Vishnu at the Cat Circus

Novella by Ian McDonald

My personal favorite of the 2010 Hugo Award novella nominees.

Vishnu is a bioengineered genius in a future India ravaged by drought and the technological singularity. Now the proprietor and ringmaster of his "Marvelous Magical Magnificent Cat Circus!", he makes a living telling stories and showing off his trained cats.
"All they do is run in a circle? Brother, with cats, that is an achievement. But you're right; running in a circle, nose to tail, is pretty much the meat of my cat circus."

The story he tells within this frame is the bulk of the novella. It is the story of his life, from his parents falling in love while escaping killer robots, to his nearly deadly sibling rivalry with his naturally brilliant brother and both of their rise to the top of business and politics (and Vishnu's implied fall to the bottom). Vishnu's life might be approaching too much detail, but it is pretty interesting, and even more interesting is the background technological advancements and the exploration of an underused cultural background. McDonald's near-future history of India is one of the biggest draws in this novella in particular, and in the Cyberabad Days collection in general. But this is my favorite bit of extrapolation in the collection. Not only does it go a bit farther, it covers some new and unique ideas.

But the best part by far is Vishnu's interspersed bits of present-day storytelling to the hypothetical audience. He is humorous and more interesting in voice than his younger, more naive self, and his talk to the audience is used for meta-commentary to the reader, not only about symbolism, but about story structure and the reality of heroics.

This is a dark series of predictions, but it is fairly funny and extremely interesting.

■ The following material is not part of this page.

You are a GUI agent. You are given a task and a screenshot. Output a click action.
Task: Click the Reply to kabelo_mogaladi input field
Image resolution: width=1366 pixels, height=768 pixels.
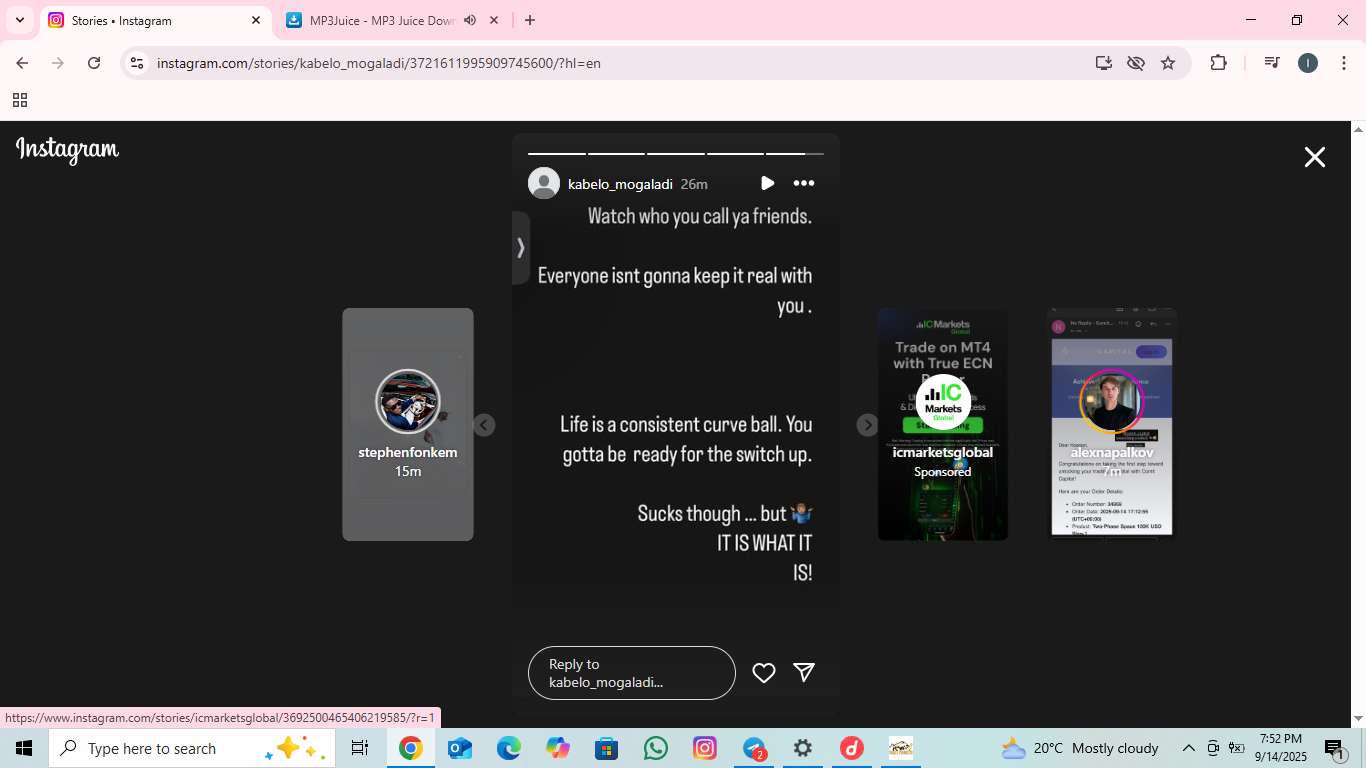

There is lots of recurring water imagery, as well as the metaphor of striking a diamond correctly to split it, or incorrectly and ending up with a pile of shiny, useless dust. But the main theme, to me, is how we forget about and ignore the poor as our march towards progress increases the divide between the haves and have-nots. And how there might not be that much they can do about it, they might just be screwed.

Although the last paragraph doesn't especially impress me, I love the conclusion overall. We aren't sure whether Vishnu will succeed or not, and we certainly don't get his metafictionally-promised big confrontation with a villain capable of a long, drawn-out dramatic death scene. But we have despair, and hope of a partial solution and some great meditation on heros, villains, and resolution. And maybe that is enough. 4.5 feline incarnations out 5.